September 21st, 2009
Time for School Series
How You Can Help

WIDE ANGLE viewers often ask what they can do to help. It is our policy not to give out personal contact information of people appearing in our programs to viewers or anyone else. We do offer a short list below of organizations working to promote education in the countries featured in Time for School. We offer this as a resource to viewers. We are not affiliated with any of the organizations listed, nor do their views represent our own or those of PBS.

AFGHANISTAN

Central Asia Institute
Promotes and supports community-based education, especially for girls, in remote regions of Pakistan and Afghanistan.

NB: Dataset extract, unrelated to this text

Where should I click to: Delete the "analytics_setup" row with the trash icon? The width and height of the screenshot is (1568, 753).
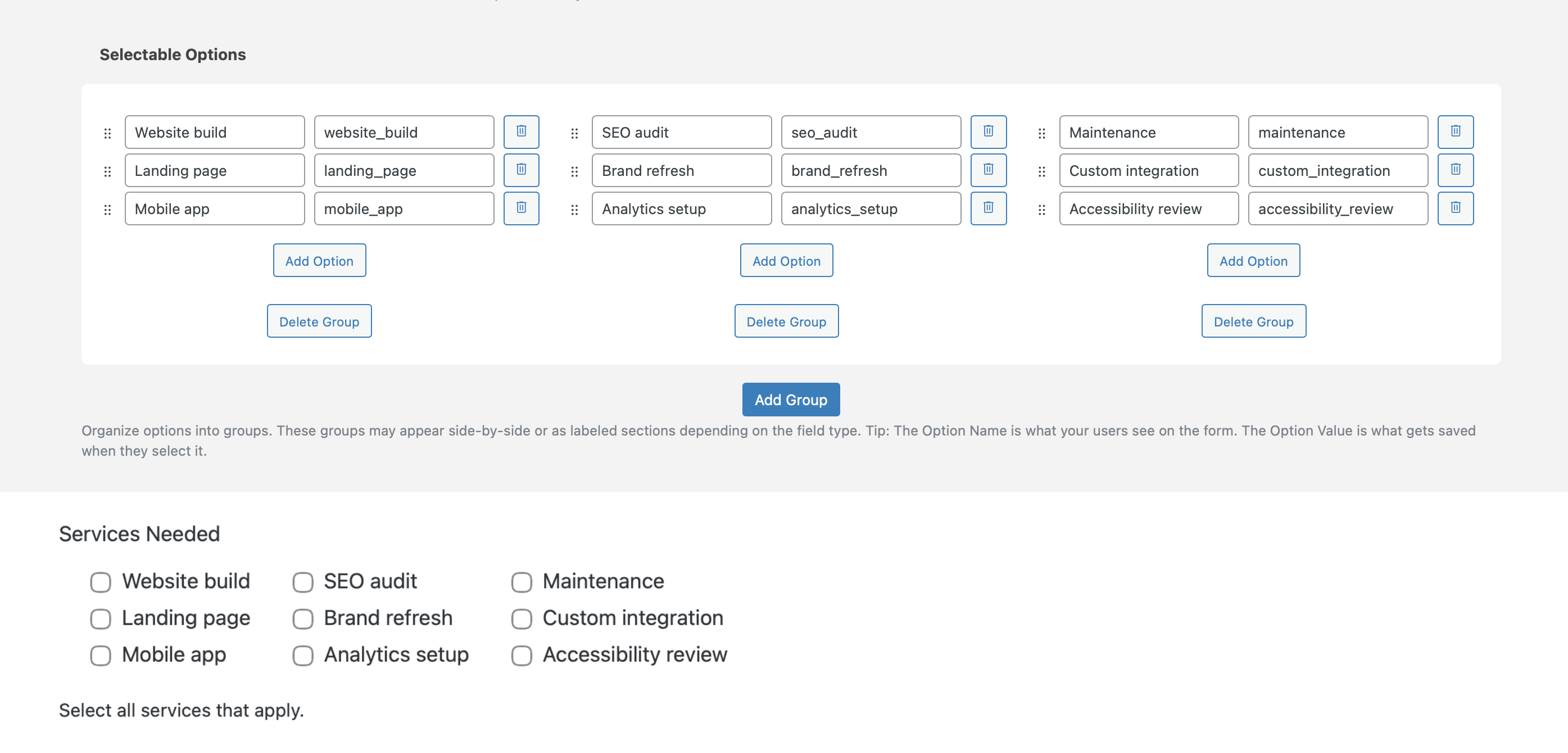tap(989, 208)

Revolutionary Association of the Women of Afghanistan (RAWA)
The oldest organization of Afghan women struggling for peace, freedom, democracy and women’s rights; has run clandestine literacy programs and home-based schools for women, and hopes to start building “free and modern” schools – especially for women – in the future.

Mercy Corps
Global relief and development organization that helps people build secure, productive and just communities, including agricultural schools in Afghanistan that teach modern farm practices.

BENIN

FADEC (Femmes Actrices de Développement Communautaire/Women Actors in Community Development)
FADEC works with Nanavi, the Beninese student in Time for School, and other girls in her village, to improve access to education. Email: Fadecd@gmail.com.

Batonga Foundation
Created by Beninese singer Angelique Kidjo to support both secondary school and higher education for girls in Africa.

BRAZIL

Two Brothers Foundation
Provides educational opportunities in Rocinha, one of the biggest favelas in Rio de Janeirio, through local and international community service and cultural exchange.

Viva Rio
One of the major NGOs in Rio de Janeiro that is fighting the growing armed violence, social exclusion and poor education in Rio’s lowest income neighborhoods, like Rocinha.

KENYA

Sumerian Foundation
Works to eliminate long term poverty to some of the world’s most vulnerable children through the building of social enterprise and development programs. In the past, the Sumerian Foundation has provided resources to Ayany Primary school, the school that Joab attends in Time for School.

Children of Kibera
Started by a Kibera-born U.S. high school teacher to provide educational opportunities for orphans and vulnerable children in Nairobi’s largest slum, Kibera.

Kenya Krew
After watching Time for School, a group of students from Lawrence Middle School in Long Island, NY, wanted to do something to help Joab, the Kenyan boy in the film, and his classmates at Ayany Primary School in Nairobi. After conferring with Joab’s teacher about the school’s needs, they decided to raise money to build a library for the school. They have raised $8000 towards their goal of $15,000. To contribute to this project, send your donation to the attention of Karen Weiner (the Lawrence Middle School teacher who sponsors the organization) at:
Lawrence Middle School
195 Broadway
Lawrence, NY 11559.
Include the words “Kenya Krew” in the memo line.

INDIA

Barefoot College
Operating on the principle that “solutions to rural problem lie within the community,” the organization seeks to improve, girls’ education, health & sanitation, rural unemployment, and environmental issues.

Pratham
Established in 1994 to provide education to the children in the slums of Mumbai city, Pratham now reaches millions of children living both in rural and urban areas, providing pre-school education, reading and literacy programs, vocational training, early childhood care, and urban learning centers.

SUB-SAHARAN AFRICA

Building Tomorrow
Building Tomorrow works with students in the U.S. to raise awareness and funds for the education of underserved children in sub-Saharan Africa.